You can use agents to extract structured JSON objects from any data (text, audio, or images).

The examples shown in this page works just the same on both the server-side and client-side

Usage

All you need to do is define a zod schema of the data structure you want to get back, the zod schema is then converted into a JSON schema and passed to the agent, it’s also used to validate the agent’s output… yes all agents outputs are not only typed, but also validated ensuring reliability.

Example usage:

import { z } from "zod";

const data = await agent.structuredOutput({
	inputs: {
		message: "My ID is u123, my number is 9^2, and I use Typescript",
		audio: [], // you can input audio files
		images: [], // you can input images (if the LLM supports vision)
	},
	schema: z.object({
		id: z.string().describe("The user ID"),
		number: z.number().describe("The user number").optional(),
		language: z.enum(["js", "ts"]).describe("The language the user prefers working with (javascript/typescript)")
	})
});

console.log(data.id); // string a 100%
console.log(data.language); // 'js' or 'ts' a 100%
console.log(data.number); // number or undefined because it's optional

the output of the above code would be this:

{
	"id": "user123",
	"number": 81,
	"language": "ts"
}

Validation

The data you get back is validated against the schema you provide, for now if the validation fails an error will be thrown, and we’re working on better error handling for this case.

Context-aware extraction

This is a really fun part, let’s say that the user has an ongoing coversation with your agent in the session session_1233, and you want to generate some JSON data to do some smart behavior or analytics in your app, well, it’s as simple as adding one line of code:

agent.structuredOutput({
	options: {
		session_id: "session_1233"
	},
	// the rest is the same
});

yes, you just add the session ID and the output will ne generative based on the conversation context.

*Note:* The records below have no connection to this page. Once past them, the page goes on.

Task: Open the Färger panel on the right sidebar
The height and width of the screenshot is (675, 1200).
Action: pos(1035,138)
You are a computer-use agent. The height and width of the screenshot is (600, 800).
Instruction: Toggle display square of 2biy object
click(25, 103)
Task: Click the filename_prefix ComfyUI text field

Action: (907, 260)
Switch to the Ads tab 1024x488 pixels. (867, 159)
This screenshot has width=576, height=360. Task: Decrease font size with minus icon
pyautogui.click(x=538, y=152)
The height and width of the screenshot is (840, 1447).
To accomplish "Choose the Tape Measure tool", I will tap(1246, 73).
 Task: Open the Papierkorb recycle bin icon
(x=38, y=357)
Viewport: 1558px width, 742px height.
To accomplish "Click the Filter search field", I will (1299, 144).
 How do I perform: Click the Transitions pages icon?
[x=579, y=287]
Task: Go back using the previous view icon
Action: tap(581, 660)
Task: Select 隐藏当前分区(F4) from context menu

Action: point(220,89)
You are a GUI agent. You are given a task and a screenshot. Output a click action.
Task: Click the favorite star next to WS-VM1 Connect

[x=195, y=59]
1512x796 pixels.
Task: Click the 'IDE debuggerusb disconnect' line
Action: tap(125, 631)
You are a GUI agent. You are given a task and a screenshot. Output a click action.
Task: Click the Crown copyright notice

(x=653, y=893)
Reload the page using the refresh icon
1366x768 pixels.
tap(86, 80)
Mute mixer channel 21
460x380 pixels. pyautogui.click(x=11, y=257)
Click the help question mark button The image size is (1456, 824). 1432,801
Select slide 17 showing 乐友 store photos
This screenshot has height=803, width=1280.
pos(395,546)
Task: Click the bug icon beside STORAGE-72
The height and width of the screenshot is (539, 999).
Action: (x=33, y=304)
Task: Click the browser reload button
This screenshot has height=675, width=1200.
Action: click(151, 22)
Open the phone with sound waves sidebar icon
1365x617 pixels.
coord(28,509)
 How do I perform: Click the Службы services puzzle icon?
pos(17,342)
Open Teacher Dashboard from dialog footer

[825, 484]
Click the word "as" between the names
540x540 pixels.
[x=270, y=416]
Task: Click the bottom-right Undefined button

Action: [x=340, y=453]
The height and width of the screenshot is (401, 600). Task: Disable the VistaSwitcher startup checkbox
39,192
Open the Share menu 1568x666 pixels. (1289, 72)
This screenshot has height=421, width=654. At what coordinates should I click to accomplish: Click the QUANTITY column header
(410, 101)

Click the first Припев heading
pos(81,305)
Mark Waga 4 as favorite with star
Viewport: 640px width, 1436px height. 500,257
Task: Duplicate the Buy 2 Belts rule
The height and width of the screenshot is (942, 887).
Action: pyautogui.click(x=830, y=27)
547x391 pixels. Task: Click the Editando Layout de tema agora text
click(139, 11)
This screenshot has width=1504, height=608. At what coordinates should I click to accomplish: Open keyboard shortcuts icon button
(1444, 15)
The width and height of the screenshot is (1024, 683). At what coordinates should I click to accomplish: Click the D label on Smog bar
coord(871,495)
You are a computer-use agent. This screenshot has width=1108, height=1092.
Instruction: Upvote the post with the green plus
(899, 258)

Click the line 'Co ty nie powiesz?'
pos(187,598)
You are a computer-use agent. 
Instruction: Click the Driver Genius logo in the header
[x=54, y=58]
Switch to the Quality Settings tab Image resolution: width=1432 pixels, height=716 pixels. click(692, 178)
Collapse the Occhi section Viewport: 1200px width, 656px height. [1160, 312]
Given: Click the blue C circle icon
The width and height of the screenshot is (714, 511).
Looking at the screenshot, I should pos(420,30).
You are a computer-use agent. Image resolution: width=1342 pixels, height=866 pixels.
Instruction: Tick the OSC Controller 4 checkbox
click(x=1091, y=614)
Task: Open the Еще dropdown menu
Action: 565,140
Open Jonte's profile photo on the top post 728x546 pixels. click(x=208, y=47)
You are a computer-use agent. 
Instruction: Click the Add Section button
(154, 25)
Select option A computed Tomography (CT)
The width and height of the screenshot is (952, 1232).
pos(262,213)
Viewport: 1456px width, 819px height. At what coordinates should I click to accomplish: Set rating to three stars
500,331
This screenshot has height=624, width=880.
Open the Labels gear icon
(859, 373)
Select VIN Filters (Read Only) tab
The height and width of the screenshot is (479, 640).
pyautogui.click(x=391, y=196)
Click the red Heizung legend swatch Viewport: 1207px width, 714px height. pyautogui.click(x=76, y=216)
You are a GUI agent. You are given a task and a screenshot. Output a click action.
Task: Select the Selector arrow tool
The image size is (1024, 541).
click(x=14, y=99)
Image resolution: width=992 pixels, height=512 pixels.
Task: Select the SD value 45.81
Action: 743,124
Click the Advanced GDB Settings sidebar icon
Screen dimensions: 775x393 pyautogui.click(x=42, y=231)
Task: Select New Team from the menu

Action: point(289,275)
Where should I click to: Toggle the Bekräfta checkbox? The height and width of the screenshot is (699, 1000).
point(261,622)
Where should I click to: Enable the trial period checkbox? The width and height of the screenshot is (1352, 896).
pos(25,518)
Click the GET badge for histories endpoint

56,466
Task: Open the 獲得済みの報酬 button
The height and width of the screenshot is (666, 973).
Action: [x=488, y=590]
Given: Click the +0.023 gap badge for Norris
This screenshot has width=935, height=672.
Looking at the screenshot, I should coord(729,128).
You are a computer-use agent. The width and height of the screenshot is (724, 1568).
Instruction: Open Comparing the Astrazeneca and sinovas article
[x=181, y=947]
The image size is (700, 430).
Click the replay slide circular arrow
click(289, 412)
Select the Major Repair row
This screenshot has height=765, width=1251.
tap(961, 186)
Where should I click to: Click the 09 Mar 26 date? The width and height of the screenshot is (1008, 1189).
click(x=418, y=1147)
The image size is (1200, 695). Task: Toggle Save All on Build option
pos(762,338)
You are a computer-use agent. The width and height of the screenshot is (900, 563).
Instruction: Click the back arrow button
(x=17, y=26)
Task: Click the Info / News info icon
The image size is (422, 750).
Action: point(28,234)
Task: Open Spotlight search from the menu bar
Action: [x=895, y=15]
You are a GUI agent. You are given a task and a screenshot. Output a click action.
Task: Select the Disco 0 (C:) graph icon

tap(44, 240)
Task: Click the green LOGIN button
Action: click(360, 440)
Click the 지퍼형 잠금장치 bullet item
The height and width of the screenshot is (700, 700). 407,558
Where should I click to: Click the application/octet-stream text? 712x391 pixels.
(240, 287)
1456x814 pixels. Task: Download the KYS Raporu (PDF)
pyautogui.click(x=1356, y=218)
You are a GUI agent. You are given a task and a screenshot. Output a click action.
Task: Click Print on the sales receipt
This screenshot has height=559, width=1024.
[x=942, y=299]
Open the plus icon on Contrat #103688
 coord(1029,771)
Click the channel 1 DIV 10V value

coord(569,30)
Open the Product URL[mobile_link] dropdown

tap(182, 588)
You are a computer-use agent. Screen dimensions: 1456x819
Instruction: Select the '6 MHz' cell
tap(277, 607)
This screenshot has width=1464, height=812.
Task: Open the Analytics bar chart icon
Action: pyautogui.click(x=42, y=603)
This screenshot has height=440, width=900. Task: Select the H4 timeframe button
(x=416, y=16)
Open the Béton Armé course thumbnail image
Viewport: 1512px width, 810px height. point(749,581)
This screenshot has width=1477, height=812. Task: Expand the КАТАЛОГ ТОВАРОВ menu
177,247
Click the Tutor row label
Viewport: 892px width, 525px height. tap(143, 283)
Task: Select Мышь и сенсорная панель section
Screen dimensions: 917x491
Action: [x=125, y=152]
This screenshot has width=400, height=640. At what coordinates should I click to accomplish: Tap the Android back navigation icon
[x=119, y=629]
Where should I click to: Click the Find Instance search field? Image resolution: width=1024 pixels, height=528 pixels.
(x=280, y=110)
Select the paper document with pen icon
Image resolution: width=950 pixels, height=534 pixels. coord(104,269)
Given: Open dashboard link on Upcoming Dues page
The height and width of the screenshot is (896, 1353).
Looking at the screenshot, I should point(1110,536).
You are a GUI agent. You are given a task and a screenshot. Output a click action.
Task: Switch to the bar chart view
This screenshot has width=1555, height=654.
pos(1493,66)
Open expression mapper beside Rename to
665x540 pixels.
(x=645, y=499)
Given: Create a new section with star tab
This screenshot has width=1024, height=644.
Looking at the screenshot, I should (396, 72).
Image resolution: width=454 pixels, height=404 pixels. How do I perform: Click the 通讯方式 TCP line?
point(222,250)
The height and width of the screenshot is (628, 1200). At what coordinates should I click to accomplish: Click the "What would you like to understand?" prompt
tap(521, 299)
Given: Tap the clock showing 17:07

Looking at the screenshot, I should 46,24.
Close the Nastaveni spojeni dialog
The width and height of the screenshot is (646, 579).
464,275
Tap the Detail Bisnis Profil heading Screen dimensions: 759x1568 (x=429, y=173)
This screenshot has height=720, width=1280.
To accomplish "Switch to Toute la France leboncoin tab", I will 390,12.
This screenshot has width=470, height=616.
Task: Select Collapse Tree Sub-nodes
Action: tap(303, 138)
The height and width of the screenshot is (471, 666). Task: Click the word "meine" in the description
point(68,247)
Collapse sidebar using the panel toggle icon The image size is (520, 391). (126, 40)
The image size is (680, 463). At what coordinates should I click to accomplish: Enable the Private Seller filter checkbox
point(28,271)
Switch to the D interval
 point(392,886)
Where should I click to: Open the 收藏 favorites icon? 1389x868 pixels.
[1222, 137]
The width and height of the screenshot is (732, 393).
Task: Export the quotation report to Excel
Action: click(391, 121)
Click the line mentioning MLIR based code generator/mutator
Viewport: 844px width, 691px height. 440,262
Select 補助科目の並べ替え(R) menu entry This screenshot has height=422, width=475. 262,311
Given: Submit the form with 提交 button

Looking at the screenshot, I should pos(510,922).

For example you can extract a list of suggested messages that the user could ask next (suggestions) based on the ongoing coversation:

const data = await agent.structuredOutput({
	options: {
		session_id: "SESSION_ID"
	},
	inputs: {
		message: "What could the user ask next?"
	},
	schema: z.object({
		suggestions: z.array(z.string()).describe(
			"A list of suggestions that the user could ask next based on the conversation"
		)
	})
});

console.log(data.suggestions); // string[]

Full docs

Refer to structuredOutput documentation for full docs.

Limitations

Most LLMs can’t perform well on complex data structures and nested objects, so it’s recommended to keep your schema as simple and clear as possible.